THE ROMANCE OF THE BOWL.

Now, if men must drink-and sure the vine was given us for use, I do not say for abuse-they had better make it an occasion of friendly intercourse; nothing can be more degraded than the solitary sanctimonious toping in which certain of our Northern brethren are known to indulge. They had better give to the quaffing of that rich gift, sent to be a medicine for the mind, to raise us above the perpetual contemplation of worldly ills, as much of romance and elegance as possible. It is the opener of the heart, the awakener of nobler feelings of generosity and love, the banisher of all that is narrow, and sordid, and selfish; the herald of all that is exalted in man. No wonder that the Greeks made a god of Bacchus, that the Hindoo worshiped the mellow Soma, and that there has been scarce a poet who has not sung its praise. There was some beauty in the feasts of the Greeks, when the goblet was really wreathed with flowers; and even the German student, dirty and drunken as he may be, removes half the stain from his orgies with the rich harmony of his songs, and the hearty good-fellowship of his toasts.
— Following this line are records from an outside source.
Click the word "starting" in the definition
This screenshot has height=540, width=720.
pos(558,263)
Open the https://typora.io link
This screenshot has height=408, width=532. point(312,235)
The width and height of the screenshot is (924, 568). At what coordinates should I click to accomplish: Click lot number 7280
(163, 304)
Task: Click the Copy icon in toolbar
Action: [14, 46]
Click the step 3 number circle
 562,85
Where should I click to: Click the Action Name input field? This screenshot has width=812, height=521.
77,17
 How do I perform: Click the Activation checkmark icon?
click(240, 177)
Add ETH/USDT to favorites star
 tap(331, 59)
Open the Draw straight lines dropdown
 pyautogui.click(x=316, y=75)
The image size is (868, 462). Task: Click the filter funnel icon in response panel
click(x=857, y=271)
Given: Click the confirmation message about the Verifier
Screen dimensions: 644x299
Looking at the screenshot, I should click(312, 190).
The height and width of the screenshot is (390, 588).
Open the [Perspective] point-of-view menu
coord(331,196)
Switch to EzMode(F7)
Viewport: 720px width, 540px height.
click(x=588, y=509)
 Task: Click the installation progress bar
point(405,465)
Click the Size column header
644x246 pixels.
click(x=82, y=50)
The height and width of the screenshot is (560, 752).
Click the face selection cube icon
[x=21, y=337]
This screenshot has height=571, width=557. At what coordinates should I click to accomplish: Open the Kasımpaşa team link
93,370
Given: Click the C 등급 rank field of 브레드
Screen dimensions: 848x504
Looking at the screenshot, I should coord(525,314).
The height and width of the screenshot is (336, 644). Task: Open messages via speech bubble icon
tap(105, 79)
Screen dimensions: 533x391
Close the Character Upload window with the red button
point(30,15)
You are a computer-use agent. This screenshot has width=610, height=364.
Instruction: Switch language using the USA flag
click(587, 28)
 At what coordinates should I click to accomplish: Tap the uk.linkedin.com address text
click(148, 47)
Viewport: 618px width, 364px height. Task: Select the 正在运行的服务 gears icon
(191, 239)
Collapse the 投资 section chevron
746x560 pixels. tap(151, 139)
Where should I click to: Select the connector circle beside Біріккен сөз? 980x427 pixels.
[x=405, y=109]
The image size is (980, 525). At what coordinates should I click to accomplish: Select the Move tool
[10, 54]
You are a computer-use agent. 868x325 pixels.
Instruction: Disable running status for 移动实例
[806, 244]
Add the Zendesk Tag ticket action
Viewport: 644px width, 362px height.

We drink still, perhaps we shall always drink till the end of time, but all the romance of the bowl is gone; the last trace of its beauty went with the frigid abandonment of the toast.

There was some excuse for wine when it brought out that now forgotten expression of good-will. Many a feud was reconciled in the clinking of glasses; just as many another was begun when the cup was drained too deeply. The first quarter of the last century saw the end of all the social glories of the wassail in this country, and though men drank as much fifty years later, all its poetry and romance had then disappeared.

It was still, however, the custom at that period to call on the name of some fair maiden, and sing her praises over the cup as it passed. It was a point of honor for all the company to join the health. Some beauties became celebrated for the number of their toasts; some even standing toasts among certain sets. In the Kit-kat Club the custom was carried out by rule, and every member was compelled to name a beauty, whose claims to the honor were then discussed, and if her name was approved, a separate bowl was consecrated to her, and verses to her honor engraved on it. Some of the most celebrated toasts had even their portraits hung in the clubroom, and it was no slight distinction to be the favorite of the Kit-kat. When only eight years old, Lady Mary Wortley Montagu enjoyed this privilege. Her father, the Lord Dorchester, afterward Evelyn, Duke of Kingston, in a fit of caprice, proposed "the pretty little child" as his toast. The other members, who had never seen her, objected; the Peer

THE MEMBERS OF THE KIT-KAT.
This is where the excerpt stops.